Even if the plane of the ecliptic is, on a planarity scale ,fairly narrow, it still leaves plenty of room for anything on a more human scale to move in 3D space.
Going out past the Oort cloud is by most estimates it seems a significant portion of a light year. Wiki lists .79 but notes some estimates go as far as 3ly or most of the way to Proxima Centauri. For local interstellar travel that's pushing it for a detour if its also going to modify you course to you final destination which can still be only a small number of lightyears away, it will always be less efficient. One side of a triangle will generally be signifcantly less then two sides. That might not matter depending on how good your FTL is but I plenty of settings run more like the local neighborhood being a short cruise but not just getting on a bus.
Now to the second, yes there is still lots of room to maneuver a ship it, but there's comparatively little reason navigation wise to since there's no where to go to. And you wouldn't orbit the sun north or south to get to an object on the other side, you'd orbit east or west depending on where it was in the in its orbit. Once you get to the outer system this changes some, going to different Jovian moons or whatever will need some up and down I believe.
Given though that you first asked about the quickest way out of the solar system though I'm curious as to what your current query is?
To give him credit, he's one of the few modern space authors who very much doesn't play the two-dimensional 'Space is Flat' card - fleet formations are based around the 'wall' (obvious 3-D analogue to the man-o-war 'line', and activity off the system eliptic is a plot point/tactic in numerous situations. The rest of what you said is accurate, though, and makes it of little use for this debate.
*goes off to finish re-reading Shadow of Saganami for the bazillionth time*
About half a dozen times in the thread so far, and like I pointed out, while it does have extreme detail applied to its missile combat, it like most of the other tech in the series is designed around and dependent on the propulsion system Weber invented for the setting. Some of it still applies, but as a whole it's too divergent from known 'real-world physics' to be an accurate predictor of future space combat.

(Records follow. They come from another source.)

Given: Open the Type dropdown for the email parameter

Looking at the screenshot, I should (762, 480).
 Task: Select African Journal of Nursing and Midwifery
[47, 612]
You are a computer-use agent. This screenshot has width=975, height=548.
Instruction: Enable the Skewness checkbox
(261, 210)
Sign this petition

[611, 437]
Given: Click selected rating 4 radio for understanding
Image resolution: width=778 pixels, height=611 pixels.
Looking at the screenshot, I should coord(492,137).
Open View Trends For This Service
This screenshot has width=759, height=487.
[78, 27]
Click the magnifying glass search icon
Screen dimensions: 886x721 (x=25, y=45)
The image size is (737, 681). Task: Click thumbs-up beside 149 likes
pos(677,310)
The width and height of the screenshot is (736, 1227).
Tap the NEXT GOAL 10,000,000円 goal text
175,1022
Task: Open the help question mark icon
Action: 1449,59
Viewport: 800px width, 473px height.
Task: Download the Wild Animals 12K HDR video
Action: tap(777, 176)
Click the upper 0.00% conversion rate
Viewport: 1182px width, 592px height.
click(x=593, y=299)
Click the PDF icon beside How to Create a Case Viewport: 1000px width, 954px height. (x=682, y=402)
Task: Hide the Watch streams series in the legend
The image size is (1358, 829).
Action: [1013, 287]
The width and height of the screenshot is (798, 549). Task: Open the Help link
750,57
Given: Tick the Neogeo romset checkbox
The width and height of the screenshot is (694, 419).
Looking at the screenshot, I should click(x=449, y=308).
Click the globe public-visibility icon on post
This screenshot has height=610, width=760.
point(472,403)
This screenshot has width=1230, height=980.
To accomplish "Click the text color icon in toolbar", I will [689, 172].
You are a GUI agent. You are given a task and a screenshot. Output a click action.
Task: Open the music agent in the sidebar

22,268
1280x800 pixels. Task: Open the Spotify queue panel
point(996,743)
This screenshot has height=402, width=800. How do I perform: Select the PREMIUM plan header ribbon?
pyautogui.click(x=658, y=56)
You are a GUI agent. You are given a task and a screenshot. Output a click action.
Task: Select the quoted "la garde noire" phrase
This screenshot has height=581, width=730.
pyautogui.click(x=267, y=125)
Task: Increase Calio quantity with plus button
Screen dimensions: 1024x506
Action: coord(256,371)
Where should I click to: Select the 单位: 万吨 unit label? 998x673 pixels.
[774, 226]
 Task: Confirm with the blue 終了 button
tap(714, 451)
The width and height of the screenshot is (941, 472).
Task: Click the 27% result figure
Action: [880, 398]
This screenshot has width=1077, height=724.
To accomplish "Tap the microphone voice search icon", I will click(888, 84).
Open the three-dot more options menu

Just started into the Genre with Honor Harrington, and the way h handles the speed of the fighting tactically and dynamically are on par. The other great thing about the fights are that they have vessels whose shielding/transportation is weaker on the "sides" than the "top and bottom." This leads to some interesting intra-ship dynamics where they can shoot missiles at the enemy, and then rotate away in anticipation of the incoming volley. But overall the series is dependent on a LOT of the in-universe tech.